-- start of Records --

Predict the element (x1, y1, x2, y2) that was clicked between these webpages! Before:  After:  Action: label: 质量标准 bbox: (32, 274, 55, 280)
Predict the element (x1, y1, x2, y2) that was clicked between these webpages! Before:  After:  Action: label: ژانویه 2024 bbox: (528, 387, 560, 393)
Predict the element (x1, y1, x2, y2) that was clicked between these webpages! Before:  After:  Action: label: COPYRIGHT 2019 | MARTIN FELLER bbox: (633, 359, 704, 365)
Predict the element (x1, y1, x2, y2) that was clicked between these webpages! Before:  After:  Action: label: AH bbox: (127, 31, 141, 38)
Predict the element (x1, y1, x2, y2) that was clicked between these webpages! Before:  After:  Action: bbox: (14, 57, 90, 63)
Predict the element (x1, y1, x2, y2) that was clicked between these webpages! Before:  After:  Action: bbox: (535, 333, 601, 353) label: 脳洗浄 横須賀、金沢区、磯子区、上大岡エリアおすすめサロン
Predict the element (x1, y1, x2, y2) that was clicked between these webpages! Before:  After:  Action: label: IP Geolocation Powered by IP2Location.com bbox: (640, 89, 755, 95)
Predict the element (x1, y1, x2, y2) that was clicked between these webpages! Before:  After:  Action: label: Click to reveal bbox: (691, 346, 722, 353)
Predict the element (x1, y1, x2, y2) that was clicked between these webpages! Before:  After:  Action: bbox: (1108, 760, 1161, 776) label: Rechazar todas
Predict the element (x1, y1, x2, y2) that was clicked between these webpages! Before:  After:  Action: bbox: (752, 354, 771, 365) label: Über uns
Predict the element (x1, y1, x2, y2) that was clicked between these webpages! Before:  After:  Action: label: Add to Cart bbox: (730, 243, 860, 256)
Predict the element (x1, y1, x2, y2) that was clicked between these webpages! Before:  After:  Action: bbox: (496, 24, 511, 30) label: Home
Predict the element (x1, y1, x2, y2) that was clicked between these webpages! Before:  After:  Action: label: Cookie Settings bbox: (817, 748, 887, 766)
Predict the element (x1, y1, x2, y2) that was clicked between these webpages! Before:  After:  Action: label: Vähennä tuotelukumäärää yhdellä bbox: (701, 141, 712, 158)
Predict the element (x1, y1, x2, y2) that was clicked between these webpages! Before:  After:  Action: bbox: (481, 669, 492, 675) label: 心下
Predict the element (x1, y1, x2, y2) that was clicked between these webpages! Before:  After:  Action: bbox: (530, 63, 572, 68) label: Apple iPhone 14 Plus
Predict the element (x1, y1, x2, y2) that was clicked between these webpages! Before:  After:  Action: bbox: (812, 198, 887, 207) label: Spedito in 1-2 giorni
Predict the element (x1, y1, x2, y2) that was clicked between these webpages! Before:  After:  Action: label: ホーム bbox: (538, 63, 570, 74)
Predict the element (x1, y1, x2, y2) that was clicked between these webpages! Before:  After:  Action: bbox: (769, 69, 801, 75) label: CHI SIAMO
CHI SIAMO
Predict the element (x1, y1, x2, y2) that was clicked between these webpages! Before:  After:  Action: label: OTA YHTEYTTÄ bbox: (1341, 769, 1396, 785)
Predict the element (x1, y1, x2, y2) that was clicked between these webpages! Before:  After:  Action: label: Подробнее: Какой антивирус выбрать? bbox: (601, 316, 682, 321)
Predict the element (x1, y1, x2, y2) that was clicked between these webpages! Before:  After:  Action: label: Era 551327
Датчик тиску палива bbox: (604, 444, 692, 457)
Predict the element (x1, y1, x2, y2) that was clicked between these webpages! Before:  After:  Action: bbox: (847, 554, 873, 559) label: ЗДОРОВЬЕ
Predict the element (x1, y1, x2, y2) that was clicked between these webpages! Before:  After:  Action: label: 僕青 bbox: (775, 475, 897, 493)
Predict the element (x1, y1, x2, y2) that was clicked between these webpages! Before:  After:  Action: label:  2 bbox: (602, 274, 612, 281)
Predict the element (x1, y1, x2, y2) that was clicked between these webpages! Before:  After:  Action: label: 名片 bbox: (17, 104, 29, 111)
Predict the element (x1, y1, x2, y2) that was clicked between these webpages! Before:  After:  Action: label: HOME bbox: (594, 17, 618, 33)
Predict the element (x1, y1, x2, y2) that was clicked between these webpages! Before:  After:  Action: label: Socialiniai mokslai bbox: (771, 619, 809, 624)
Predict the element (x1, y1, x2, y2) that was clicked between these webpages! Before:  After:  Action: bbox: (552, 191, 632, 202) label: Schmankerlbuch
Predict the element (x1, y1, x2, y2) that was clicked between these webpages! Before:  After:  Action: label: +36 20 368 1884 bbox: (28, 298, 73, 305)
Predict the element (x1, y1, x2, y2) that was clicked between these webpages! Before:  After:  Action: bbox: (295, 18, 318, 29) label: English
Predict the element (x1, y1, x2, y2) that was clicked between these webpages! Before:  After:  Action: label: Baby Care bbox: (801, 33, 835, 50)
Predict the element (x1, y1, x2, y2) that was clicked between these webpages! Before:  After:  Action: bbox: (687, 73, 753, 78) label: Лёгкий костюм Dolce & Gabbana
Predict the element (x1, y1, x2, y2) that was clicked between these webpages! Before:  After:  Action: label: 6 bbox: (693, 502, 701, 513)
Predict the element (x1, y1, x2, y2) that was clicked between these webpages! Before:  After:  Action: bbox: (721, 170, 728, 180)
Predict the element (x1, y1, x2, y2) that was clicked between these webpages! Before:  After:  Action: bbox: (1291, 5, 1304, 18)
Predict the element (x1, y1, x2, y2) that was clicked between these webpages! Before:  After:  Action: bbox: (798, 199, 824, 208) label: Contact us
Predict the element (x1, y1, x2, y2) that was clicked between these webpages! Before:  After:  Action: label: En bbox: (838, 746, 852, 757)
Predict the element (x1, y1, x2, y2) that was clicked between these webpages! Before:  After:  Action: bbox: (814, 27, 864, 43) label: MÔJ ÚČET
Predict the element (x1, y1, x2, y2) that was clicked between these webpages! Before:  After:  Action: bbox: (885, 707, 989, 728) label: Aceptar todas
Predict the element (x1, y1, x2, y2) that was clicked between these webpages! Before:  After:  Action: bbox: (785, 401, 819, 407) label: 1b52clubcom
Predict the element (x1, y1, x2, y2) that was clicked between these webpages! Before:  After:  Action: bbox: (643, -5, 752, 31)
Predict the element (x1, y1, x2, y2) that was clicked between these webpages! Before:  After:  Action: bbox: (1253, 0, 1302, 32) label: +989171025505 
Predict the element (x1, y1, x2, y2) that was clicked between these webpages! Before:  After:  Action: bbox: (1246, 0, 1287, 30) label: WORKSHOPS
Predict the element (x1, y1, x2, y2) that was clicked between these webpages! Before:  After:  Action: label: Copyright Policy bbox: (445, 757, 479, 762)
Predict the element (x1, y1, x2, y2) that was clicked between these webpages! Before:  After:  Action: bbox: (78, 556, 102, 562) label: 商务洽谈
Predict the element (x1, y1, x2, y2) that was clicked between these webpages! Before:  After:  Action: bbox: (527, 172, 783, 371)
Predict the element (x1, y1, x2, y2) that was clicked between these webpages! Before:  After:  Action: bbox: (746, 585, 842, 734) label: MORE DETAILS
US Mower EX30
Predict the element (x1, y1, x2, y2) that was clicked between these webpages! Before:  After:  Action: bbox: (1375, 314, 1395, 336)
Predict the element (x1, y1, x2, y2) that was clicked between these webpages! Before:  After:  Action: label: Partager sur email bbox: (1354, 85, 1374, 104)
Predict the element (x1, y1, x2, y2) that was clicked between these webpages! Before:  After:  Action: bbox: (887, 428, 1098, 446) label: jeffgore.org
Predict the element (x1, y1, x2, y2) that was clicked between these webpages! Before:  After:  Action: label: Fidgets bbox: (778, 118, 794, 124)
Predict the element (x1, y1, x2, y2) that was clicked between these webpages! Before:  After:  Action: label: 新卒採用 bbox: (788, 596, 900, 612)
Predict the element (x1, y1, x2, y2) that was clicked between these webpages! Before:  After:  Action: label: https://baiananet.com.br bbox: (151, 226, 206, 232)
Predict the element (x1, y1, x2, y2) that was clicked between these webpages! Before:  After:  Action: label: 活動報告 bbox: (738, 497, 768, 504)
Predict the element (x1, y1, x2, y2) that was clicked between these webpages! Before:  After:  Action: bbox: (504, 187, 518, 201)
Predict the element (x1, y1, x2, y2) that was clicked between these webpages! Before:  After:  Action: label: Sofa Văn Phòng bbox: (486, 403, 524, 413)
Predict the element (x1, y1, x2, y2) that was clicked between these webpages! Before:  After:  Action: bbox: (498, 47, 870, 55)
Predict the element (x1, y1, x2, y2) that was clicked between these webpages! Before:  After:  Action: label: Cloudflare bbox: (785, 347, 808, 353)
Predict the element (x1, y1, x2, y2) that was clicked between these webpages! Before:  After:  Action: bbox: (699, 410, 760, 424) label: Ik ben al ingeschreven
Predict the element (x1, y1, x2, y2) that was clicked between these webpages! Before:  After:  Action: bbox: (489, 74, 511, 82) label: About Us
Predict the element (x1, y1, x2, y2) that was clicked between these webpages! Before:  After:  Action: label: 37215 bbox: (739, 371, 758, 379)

-- end of Records --

> **What the task requires**: Put the items from the line with "746, 852, 757)" up to and including the line with "-5, 752, 31)" into a two-column CSV headed item_text and answer, with one row per item. Enclose each field in quotes and replace line breaks with spaces.

> **Expected output**:
item_text,answer
"Predict the element (x1, y1, x2, y2) that was clicked between these webpages! Before:  After:","Action: label: En bbox: (838, 746, 852, 757)"
"Predict the element (x1, y1, x2, y2) that was clicked between these webpages! Before:  After:","Action: bbox: (814, 27, 864, 43) label: MÔJ ÚČET"
"Predict the element (x1, y1, x2, y2) that was clicked between these webpages! Before:  After:","Action: bbox: (885, 707, 989, 728) label: Aceptar todas"
"Predict the element (x1, y1, x2, y2) that was clicked between these webpages! Before:  After:","Action: bbox: (785, 401, 819, 407) label: 1b52clubcom"
"Predict the element (x1, y1, x2, y2) that was clicked between these webpages! Before:  After:","Action: bbox: (643, -5, 752, 31)"